◆ **WHAT THE TASK REQUIRES**:
Exact copy, pictures omitted: the line holding "The width and height of the screenshot is (799, 449)." and every line after it down to the end of the entries.

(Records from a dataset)
== == ==
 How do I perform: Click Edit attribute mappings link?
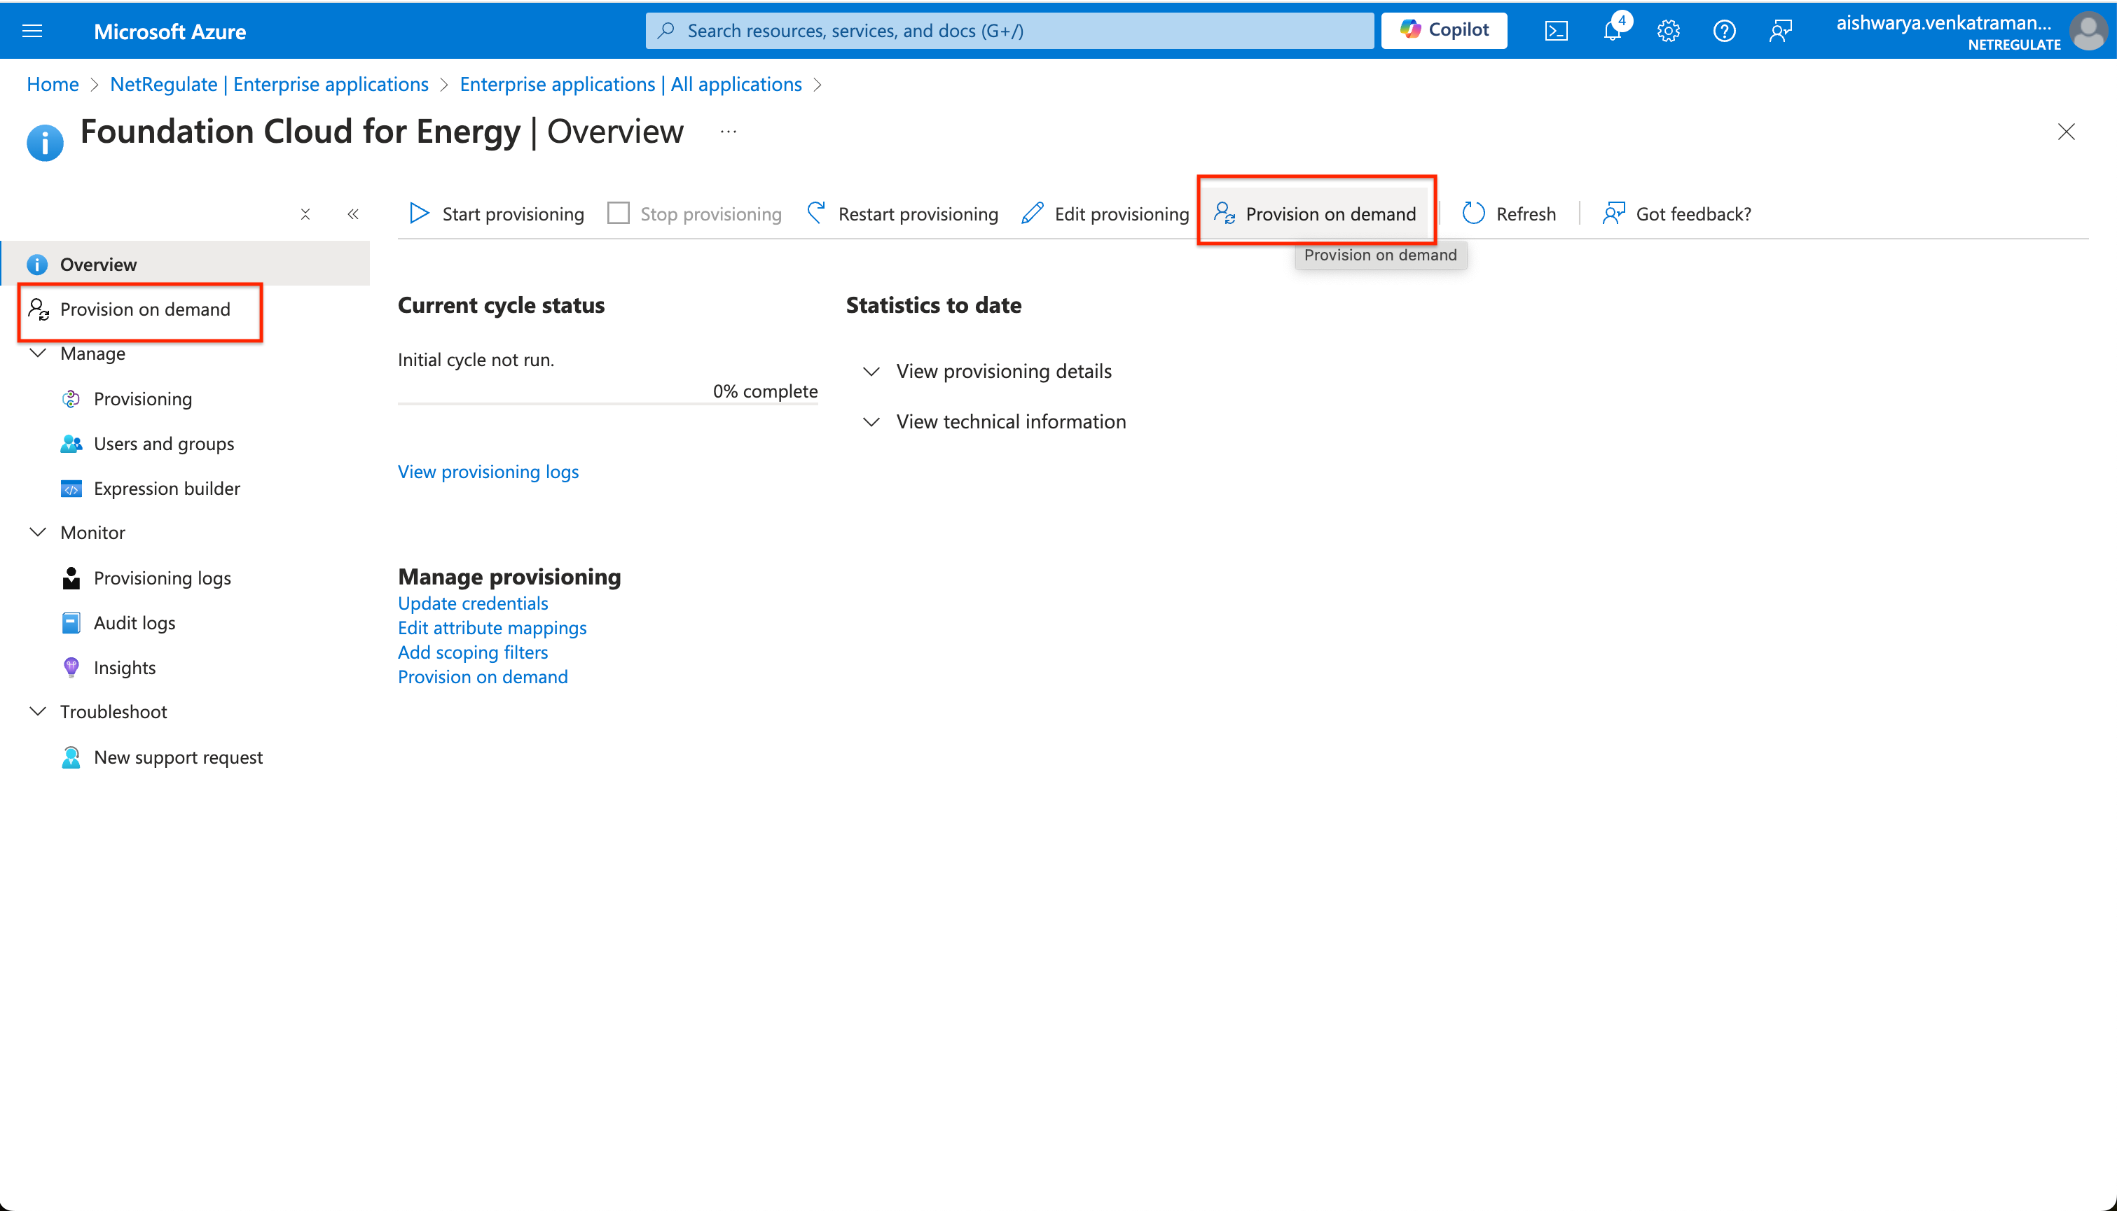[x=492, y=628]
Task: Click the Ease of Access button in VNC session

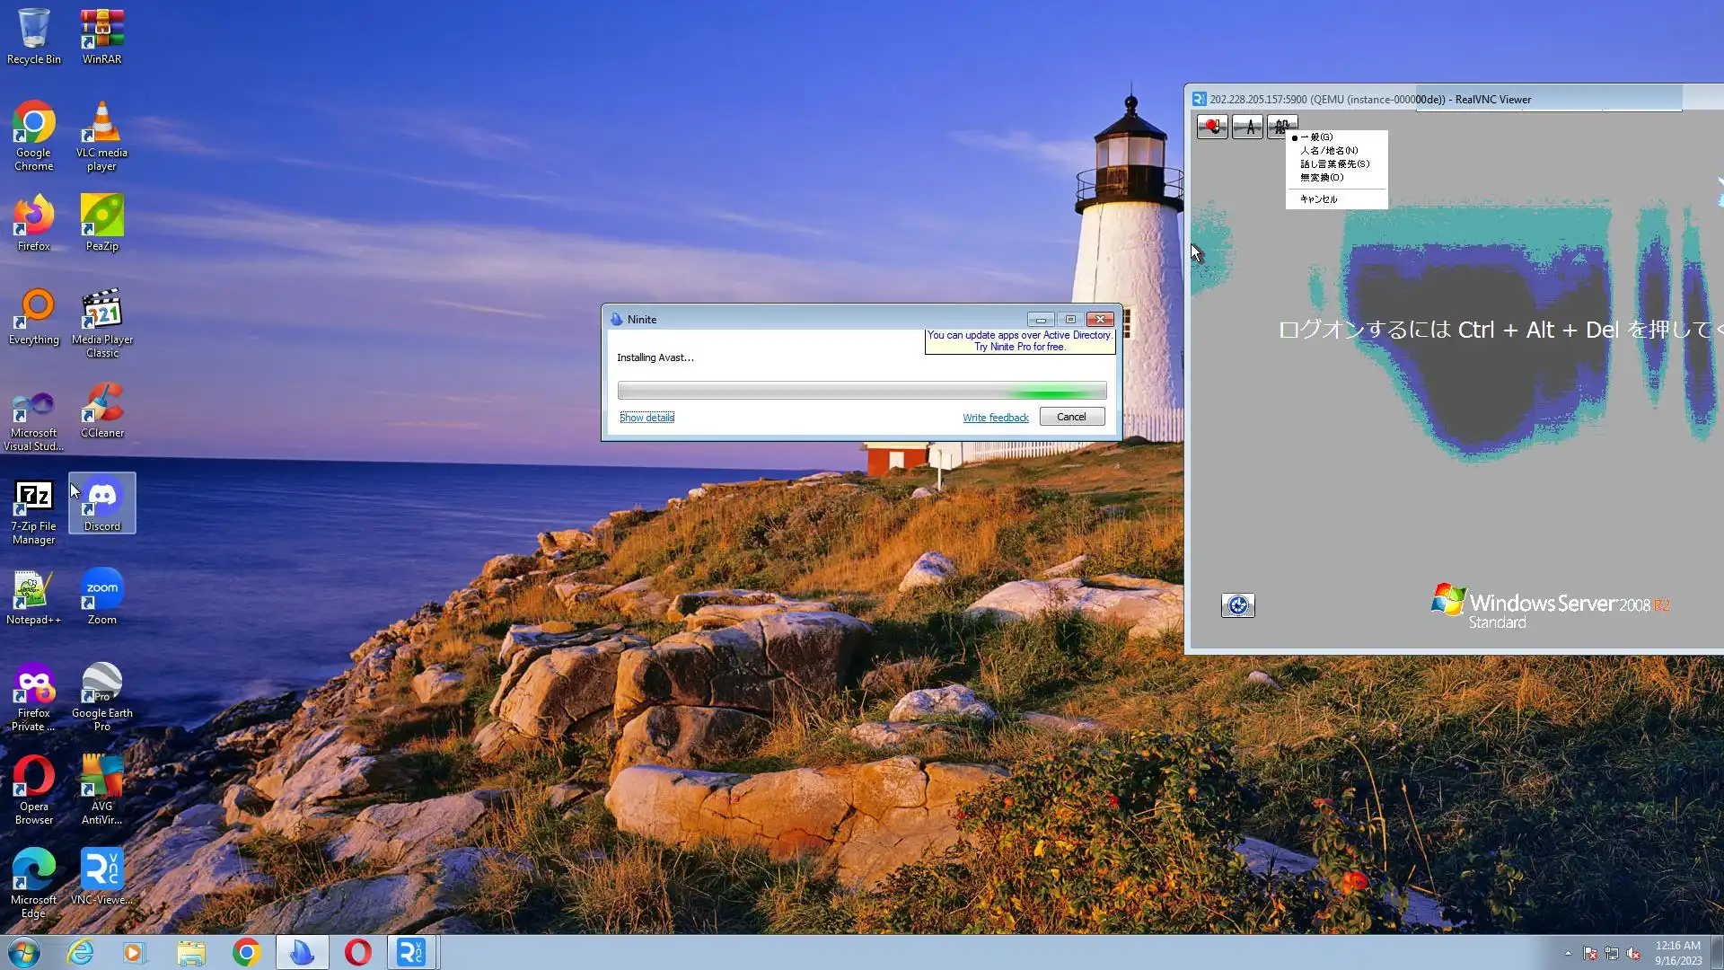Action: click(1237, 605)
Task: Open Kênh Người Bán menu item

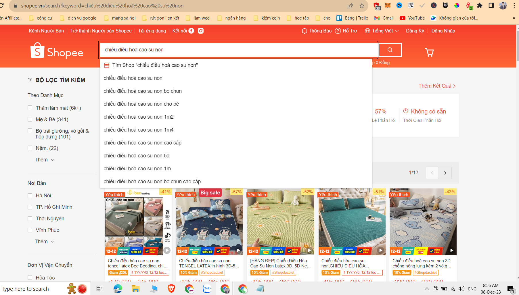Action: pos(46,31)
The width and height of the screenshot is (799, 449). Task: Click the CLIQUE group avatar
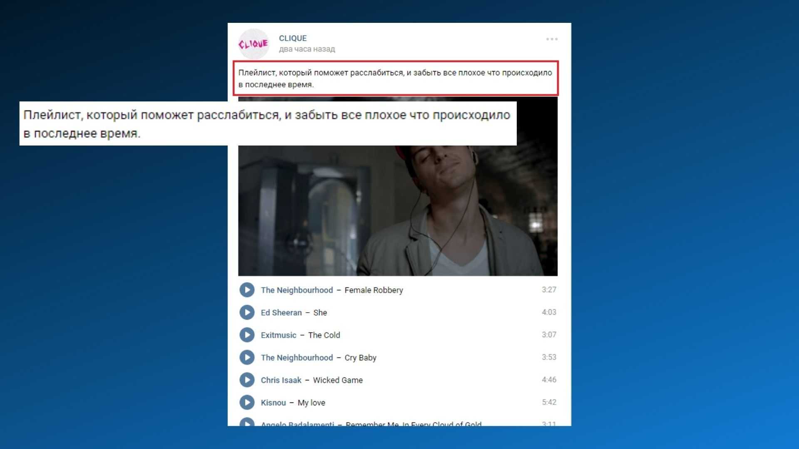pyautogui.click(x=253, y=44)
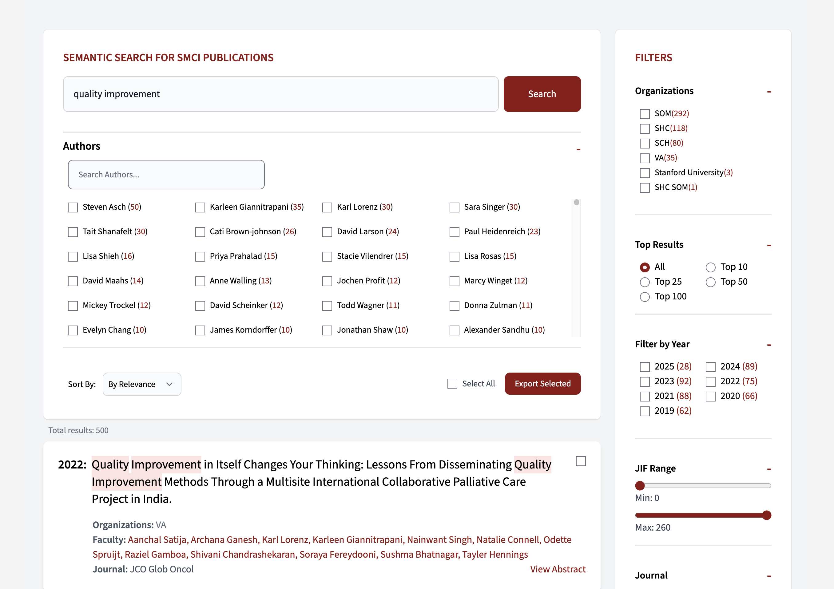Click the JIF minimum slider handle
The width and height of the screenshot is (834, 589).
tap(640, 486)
== == ==
◆ **TASK ANSWER**:
The width and height of the screenshot is (799, 449). Task: Click the CLIQUE group avatar
pyautogui.click(x=253, y=44)
Click the JIF minimum slider handle
The width and height of the screenshot is (834, 589).
tap(640, 486)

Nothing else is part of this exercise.